## Work instructions:
Please copy, word for word, the line that contains "Task: Select 项目设置 in the tree" and every line after it through the end of the records, and nothing more.

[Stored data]
==================================================

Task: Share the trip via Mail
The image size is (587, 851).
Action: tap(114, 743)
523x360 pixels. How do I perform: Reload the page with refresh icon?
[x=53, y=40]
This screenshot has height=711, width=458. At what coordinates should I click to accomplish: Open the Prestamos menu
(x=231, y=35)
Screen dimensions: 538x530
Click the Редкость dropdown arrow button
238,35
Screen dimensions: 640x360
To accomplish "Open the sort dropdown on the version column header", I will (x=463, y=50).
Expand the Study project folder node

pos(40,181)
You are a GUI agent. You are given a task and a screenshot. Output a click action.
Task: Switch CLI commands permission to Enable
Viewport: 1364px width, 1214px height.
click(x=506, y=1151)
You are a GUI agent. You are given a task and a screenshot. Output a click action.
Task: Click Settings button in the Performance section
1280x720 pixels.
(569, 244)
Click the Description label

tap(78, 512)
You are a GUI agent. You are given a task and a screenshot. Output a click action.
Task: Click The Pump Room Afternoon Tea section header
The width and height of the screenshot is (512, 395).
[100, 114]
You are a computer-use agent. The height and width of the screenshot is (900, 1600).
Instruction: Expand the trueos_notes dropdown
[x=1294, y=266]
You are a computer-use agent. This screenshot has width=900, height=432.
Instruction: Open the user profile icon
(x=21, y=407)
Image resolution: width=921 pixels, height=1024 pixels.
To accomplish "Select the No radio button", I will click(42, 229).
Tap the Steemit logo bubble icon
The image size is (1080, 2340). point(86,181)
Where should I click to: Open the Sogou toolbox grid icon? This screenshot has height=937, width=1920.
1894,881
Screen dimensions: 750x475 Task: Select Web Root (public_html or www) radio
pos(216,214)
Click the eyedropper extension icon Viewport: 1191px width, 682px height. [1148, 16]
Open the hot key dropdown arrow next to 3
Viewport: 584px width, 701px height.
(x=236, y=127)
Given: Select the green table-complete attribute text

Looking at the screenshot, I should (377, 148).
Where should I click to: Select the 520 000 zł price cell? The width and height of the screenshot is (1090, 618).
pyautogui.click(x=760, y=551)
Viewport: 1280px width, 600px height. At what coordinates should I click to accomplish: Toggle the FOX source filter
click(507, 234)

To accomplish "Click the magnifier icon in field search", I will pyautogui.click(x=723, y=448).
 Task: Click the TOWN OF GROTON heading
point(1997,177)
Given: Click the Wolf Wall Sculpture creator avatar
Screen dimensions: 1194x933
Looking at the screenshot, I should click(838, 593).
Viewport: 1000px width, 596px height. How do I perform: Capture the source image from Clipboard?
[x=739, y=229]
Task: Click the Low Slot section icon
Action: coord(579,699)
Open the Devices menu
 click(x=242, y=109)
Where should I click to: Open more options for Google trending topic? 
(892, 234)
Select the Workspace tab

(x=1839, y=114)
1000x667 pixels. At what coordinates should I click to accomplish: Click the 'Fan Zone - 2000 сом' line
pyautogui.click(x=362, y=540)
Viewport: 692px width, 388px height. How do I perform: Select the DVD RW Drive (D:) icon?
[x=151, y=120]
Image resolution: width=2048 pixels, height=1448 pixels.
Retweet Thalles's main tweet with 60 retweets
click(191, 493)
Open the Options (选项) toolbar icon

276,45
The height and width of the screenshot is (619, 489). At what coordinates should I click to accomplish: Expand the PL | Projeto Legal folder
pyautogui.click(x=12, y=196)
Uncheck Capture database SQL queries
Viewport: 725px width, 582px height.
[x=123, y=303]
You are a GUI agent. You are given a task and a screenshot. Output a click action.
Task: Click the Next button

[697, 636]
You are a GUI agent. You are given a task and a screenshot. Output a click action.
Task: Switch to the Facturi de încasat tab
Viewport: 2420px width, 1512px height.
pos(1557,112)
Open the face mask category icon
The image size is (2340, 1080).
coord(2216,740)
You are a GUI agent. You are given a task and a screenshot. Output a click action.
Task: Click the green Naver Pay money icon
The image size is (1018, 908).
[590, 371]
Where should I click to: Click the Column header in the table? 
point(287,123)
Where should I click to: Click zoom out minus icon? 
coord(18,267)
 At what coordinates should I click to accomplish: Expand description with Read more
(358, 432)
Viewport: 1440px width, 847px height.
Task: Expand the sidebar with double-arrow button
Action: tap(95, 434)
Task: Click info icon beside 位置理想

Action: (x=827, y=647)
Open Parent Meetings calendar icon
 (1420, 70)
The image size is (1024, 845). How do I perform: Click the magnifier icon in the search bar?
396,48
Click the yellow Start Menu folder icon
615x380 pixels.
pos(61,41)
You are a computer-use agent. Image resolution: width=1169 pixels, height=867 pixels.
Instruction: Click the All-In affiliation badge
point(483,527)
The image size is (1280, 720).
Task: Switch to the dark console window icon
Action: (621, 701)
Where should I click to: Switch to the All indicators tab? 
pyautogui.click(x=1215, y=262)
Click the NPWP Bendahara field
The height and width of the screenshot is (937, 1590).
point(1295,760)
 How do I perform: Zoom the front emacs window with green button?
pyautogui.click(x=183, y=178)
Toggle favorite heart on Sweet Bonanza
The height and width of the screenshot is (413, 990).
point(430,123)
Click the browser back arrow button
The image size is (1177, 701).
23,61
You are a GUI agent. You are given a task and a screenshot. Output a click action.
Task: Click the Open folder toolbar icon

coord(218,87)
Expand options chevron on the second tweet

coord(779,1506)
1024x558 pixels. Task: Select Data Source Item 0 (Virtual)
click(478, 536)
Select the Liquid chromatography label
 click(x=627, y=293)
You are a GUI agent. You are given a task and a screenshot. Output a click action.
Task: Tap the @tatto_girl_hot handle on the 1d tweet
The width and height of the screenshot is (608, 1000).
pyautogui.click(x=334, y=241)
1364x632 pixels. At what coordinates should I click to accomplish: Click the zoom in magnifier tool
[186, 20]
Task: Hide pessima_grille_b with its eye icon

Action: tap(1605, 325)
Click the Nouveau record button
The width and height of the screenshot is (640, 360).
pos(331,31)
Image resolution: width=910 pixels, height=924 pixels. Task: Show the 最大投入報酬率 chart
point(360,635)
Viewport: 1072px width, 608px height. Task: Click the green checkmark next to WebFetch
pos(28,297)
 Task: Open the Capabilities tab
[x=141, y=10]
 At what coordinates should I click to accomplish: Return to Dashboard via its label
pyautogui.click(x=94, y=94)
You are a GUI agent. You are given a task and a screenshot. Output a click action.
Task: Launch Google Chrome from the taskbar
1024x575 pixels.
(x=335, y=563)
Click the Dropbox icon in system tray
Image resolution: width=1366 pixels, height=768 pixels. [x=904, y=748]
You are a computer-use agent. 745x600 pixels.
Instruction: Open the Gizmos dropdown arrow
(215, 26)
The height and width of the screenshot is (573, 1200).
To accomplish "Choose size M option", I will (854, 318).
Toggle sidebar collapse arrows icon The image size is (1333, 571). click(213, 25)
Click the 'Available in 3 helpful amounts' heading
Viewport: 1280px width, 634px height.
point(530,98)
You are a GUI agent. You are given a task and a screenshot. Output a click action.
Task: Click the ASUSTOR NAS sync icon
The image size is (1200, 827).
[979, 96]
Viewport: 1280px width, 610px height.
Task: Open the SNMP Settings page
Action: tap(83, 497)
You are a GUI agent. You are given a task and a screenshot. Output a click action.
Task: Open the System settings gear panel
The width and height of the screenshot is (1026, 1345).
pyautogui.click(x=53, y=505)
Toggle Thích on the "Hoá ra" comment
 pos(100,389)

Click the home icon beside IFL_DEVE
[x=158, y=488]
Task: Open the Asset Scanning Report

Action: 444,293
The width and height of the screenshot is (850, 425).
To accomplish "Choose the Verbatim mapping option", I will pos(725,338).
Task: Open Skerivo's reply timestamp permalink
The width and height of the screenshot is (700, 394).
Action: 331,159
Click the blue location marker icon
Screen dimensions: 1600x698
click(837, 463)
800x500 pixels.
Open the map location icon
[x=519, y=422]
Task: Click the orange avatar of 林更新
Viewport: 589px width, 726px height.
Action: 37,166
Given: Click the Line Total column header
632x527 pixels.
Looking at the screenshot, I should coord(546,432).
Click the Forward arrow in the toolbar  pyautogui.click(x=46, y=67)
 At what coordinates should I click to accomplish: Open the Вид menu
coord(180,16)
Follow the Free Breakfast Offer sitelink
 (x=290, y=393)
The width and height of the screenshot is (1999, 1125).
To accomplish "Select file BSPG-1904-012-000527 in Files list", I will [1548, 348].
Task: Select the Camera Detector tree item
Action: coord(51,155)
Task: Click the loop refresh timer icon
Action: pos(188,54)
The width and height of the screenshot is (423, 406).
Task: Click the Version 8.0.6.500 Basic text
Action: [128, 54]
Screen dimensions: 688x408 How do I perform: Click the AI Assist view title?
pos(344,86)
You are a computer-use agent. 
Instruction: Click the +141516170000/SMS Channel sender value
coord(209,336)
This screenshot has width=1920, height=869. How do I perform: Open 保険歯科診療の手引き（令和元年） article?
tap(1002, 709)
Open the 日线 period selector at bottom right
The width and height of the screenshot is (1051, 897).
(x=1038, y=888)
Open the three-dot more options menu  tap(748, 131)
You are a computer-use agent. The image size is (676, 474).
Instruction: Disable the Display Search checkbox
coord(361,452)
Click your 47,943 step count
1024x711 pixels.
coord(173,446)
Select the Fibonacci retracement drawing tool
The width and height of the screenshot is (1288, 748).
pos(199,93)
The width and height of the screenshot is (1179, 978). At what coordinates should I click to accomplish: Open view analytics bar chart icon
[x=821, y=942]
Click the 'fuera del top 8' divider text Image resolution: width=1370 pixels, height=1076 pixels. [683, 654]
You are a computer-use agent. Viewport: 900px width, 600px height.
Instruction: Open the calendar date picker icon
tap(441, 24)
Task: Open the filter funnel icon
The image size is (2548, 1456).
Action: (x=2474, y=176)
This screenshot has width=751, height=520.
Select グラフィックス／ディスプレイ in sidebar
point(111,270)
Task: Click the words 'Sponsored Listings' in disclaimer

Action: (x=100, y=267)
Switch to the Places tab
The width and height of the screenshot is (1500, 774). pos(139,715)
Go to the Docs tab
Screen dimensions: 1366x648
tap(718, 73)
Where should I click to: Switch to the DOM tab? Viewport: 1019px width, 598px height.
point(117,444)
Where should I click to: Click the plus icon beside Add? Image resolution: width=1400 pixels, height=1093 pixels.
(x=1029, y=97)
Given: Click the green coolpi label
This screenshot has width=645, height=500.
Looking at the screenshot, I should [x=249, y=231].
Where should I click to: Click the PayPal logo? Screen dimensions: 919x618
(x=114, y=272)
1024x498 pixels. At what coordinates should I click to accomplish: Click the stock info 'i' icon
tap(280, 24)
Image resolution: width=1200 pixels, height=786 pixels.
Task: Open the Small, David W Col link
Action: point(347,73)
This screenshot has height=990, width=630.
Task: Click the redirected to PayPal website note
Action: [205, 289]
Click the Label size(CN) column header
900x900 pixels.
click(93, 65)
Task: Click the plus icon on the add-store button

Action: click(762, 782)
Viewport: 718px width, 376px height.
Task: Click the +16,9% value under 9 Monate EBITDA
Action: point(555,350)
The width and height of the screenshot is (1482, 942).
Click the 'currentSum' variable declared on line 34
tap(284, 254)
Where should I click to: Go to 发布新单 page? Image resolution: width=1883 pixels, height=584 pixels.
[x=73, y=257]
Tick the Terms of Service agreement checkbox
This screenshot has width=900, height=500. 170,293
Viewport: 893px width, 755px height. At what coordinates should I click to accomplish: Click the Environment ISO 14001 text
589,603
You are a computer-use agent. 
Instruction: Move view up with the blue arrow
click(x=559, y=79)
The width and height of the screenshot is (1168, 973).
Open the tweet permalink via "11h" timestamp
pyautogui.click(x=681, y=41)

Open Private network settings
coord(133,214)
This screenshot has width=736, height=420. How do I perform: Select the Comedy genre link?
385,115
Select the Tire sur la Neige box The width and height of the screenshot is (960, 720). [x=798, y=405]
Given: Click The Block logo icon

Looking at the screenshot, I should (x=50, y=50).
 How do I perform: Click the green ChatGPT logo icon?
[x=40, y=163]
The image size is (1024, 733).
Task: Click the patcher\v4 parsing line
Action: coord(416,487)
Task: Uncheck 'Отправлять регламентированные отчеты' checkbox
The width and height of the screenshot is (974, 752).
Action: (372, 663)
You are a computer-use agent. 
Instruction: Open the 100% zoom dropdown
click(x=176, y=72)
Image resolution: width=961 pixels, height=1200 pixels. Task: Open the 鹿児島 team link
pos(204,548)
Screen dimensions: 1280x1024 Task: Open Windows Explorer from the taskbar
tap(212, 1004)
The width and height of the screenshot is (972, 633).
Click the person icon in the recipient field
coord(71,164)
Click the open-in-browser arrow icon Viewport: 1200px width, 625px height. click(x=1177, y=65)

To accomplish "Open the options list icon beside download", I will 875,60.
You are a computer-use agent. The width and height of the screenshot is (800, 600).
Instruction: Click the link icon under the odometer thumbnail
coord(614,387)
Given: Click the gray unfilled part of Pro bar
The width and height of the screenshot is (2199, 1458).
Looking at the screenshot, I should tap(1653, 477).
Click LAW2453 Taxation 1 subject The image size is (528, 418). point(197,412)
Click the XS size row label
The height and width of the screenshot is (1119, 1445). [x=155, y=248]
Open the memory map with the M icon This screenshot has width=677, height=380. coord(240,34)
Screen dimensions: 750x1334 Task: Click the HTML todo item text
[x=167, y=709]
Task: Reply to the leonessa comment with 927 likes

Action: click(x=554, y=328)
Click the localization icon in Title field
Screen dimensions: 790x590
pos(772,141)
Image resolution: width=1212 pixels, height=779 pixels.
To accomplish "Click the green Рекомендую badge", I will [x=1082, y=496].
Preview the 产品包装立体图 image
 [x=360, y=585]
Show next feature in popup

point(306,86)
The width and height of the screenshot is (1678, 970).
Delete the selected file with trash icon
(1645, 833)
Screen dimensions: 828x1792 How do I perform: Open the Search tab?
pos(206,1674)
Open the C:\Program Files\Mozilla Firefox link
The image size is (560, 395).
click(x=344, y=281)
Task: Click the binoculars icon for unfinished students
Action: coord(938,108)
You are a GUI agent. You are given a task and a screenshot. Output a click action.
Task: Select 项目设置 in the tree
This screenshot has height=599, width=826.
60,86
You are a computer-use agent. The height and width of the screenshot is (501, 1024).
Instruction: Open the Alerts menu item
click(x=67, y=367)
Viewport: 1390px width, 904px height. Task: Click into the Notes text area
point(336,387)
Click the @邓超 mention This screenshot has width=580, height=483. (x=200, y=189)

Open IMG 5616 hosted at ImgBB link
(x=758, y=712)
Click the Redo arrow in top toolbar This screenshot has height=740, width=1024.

==================================================

## Answer to this task:
Task: Select 项目设置 in the tree
This screenshot has height=599, width=826.
60,86
You are a computer-use agent. The height and width of the screenshot is (501, 1024).
Instruction: Open the Alerts menu item
click(x=67, y=367)
Viewport: 1390px width, 904px height. Task: Click into the Notes text area
point(336,387)
Click the @邓超 mention This screenshot has width=580, height=483. (x=200, y=189)

Open IMG 5616 hosted at ImgBB link
(x=758, y=712)
Click the Redo arrow in top toolbar This screenshot has height=740, width=1024.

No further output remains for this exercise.